护士敲门进来,神情紧张:“陈先生,我刚刚……听到您的房间里有瓷器碎裂的声音。”
陈默皱眉:“什么时候?”
“大概五分钟前,我在走廊尽头听见的,很清晰。”护士说着,目光扫过房间角落里的一个青花瓷瓶,“我还以为您摔坏了什么。”
陈默走向瓷瓶,轻轻摸了摸边缘,表面光滑完整,没有任何裂痕。
“这瓶子在这里多久了?”他问。
“至少十年。”护士说,“疗养院成立的时候就在了。”
陈默蹲下来,查看瓶子底部,灰尘覆盖得均匀,显然没有被动过。他绕着瓶子走了一圈,视线落在窗户上。窗框有些松动,风吹进来时会发出轻微的“咔哒”声。
“可能是窗户的声音。”他说。
护士却摇头:“不,我听得清清楚楚,是瓷器落地的声音。”
陈默没再解释,只是掏出笔记本,记录下这个细节。
当夜,他在疗养院的档案室翻查资料。二十年前的记录大多已经泛黄,甚至有些被虫蛀得模糊不清。
他找到了一张病房照片,拍摄于母亲入院初期。
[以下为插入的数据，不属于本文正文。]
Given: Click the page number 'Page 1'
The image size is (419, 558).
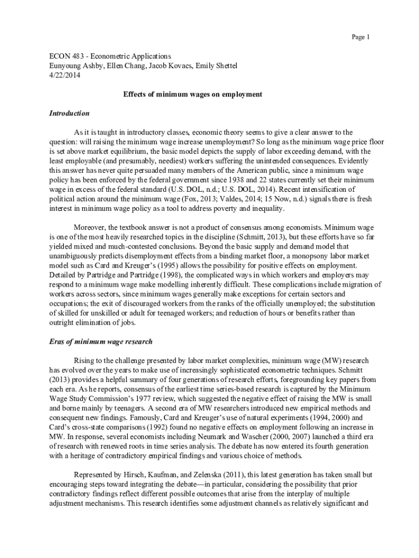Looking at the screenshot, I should (360, 37).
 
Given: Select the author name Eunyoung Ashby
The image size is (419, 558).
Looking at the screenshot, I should (74, 65).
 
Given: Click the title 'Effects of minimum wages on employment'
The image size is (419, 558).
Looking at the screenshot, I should (193, 94).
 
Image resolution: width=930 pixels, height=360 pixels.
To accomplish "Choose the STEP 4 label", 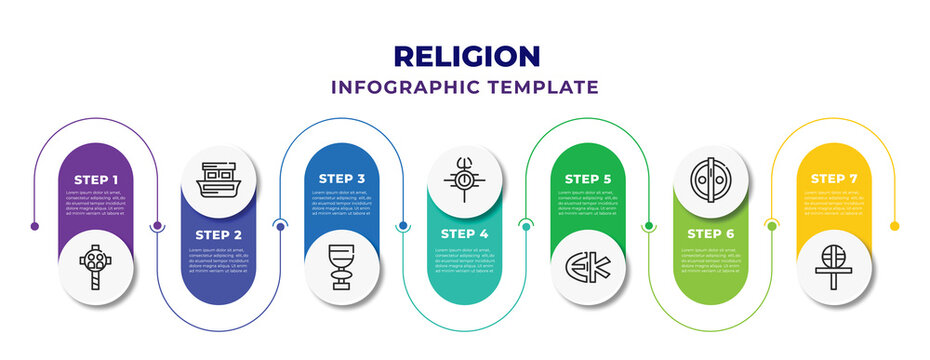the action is [x=465, y=234].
照片中的梳妆台和镜子与现在一模一样,甚至连墙上那幅褪色壁画的位置都没有变化。
但有一处不同。
照片里,镜子的边角刻着一道极细的划痕,形状像是一只蜷缩的手掌,又像是某种古老文字。
他拿出手机,调出之前拍下的镜面照片,放大到极限。果然,在镜面右下角,也有一道几乎看不见的划痕。
和照片中的一模一样。
这意味着,这道痕迹早在二十年前就已经存在,并且未曾被人改动过。
陈默用铅笔在纸上描摹下划痕的轮廓,试图辨认它的含义。他想起父亲曾讲过契丹文的一些特点:线条简练、结构复杂、常用于祭祀用途。
如果这真是契丹文,那它出现在这里的意义是什么?
他合上笔记本,抬头望向窗外。月光透过树叶洒落,地面斑驳。
突然,他注意到照片上的壁画线条,与那道划痕的走势极为相似。
他快步回到病房,打开手机闪光灯,照亮墙上的壁画。
图案早已褪色,但仍能看出大致轮廓:一个女人跪坐在地上,双手向上伸展,像是在祈祷,又像是在抓取什么。
而在她的头顶,是一轮残缺的月亮,边缘同样刻着类似划痕的纹路。
陈默的心跳加快。
这不是装饰性的图案。
这是某种仪式的符号。
他再次低头看向自己描摹的划痕,隐约意识到,它可能不是一个字,而是一个名字。
或者,是一个封印。
第二天清晨,陈默在疗养院附近的小书店找到一本关于契丹文的旧书。他花了两个小时翻阅,终于在一页插图下方找到了类似的符号。
书中注释写着:
“此为‘魂引’之意,用于引导迷失之灵归位。”
他合上书,手指无意识地摩挲着红绳。
母亲当年到底经历了什么?
她真的只是疯了吗?
还是,她一直在尝试唤醒某样东西?
陈默走出书店,阳光刺眼。他眯起眼,脑海中浮现出昨夜镜中自己的笑容。
那种笑容,不属于他。
也不属于任何人。
它来自镜子里。
来自另一个世界。
他握紧背包带,转身朝疗养院走去。
身后,书店橱窗的玻璃上映出他的身影。
那道身影,又一次笑了。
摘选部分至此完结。